Yapılacak İş
Metin alıntısına göre HDP 5. Büyük Kongresini hangi şiarla gerçekleştirmiştir?

Metin Alıntısı
Buldan: Büyük bir değişimin arifesindeyiz

Ankara’da onbinlerce kişinin katıldığı HDP kongresinde konuşan Eş Genel Başkan Pervin Buldan, büyük değişimin arifesinde olduklarını belirtti.

HDP’nin “Çözüm Biz’de” şiarıyla gerçekleştirdiği 5. Büyük Kongrede Divan Eşbaşkanlığına Hakkı Saruhan Oluç ve Dilan Dirayet Taşdemir, Divan üyeliklerine Dersim Dağ, Serpil Kemalbay ve Necdet İpekyüz seçildi. 

Kongrede konuşan HDP Eş Genel Başkan Pervin Buldan, tüm katılanları selamlayarak, kimseye biat etmeyeceklerini kaydetti.

KİMSEYE BİAT ETMEYECEĞİZ

Buldan’ın konuşmasından satır başları şöyle:

Herkes bu salondaki halkların renklerine iyi baksın. Buradaki irade, Kürdün de, Türkün de Alevi’nin de, Ermeni’nin de, Arap’ın da, Çerkes’in de, Süryani’nin, Êzidî’nin, Rum’un, Laz’ın, Hristiyan’ın, Musevinin, Roman’ın, Pomak’ın da eşitçe birlikte yaşam sözleşmesidir.

Kimseye biat etmedik bundan sonra da kimseye diz çökmeyeceğimize biat etmeyeceğimize sizlerin huzurunda söz veriyoruz. Demokrasi yürüyüşümüzle Edirne’den Hakkâri’ye demokrasi köprüsü olduk.

KADIN MÜCADELESİ

Her gün büyüttüğümüz kadın mücadelemizle, siyasette eşit temsiliyetin yollarını açtık. Bir kadın partisi olarak; kadın muhalefetini demokratik siyasetimizin temel gücüne dönüştürdük. Meydanlardan parlamento kürsüsüne kadar her yerde onurlu barış siyasetinin en güçlü sesi olduk. Bunca direniş ve mücadelemize dayanarak diyoruz ki evet sözümüz var, çözüm biziz, değişim gücü biziz diyoruz.

Veri Bloğu
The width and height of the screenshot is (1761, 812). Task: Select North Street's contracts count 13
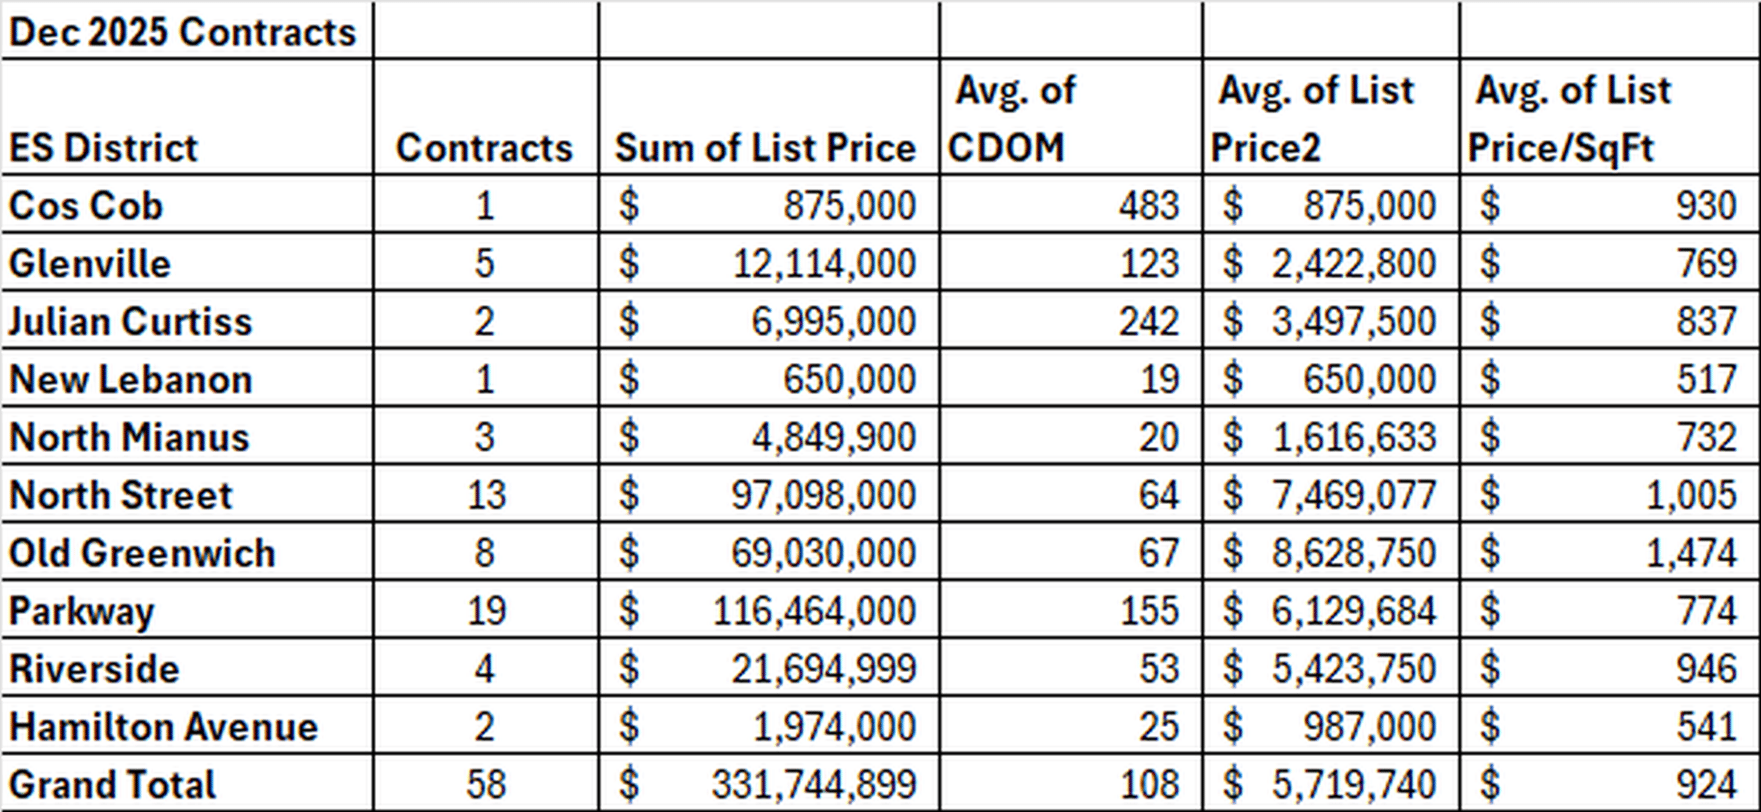click(x=486, y=495)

Görevin Sonucu
“Çözüm Biz’de” şiarıyla.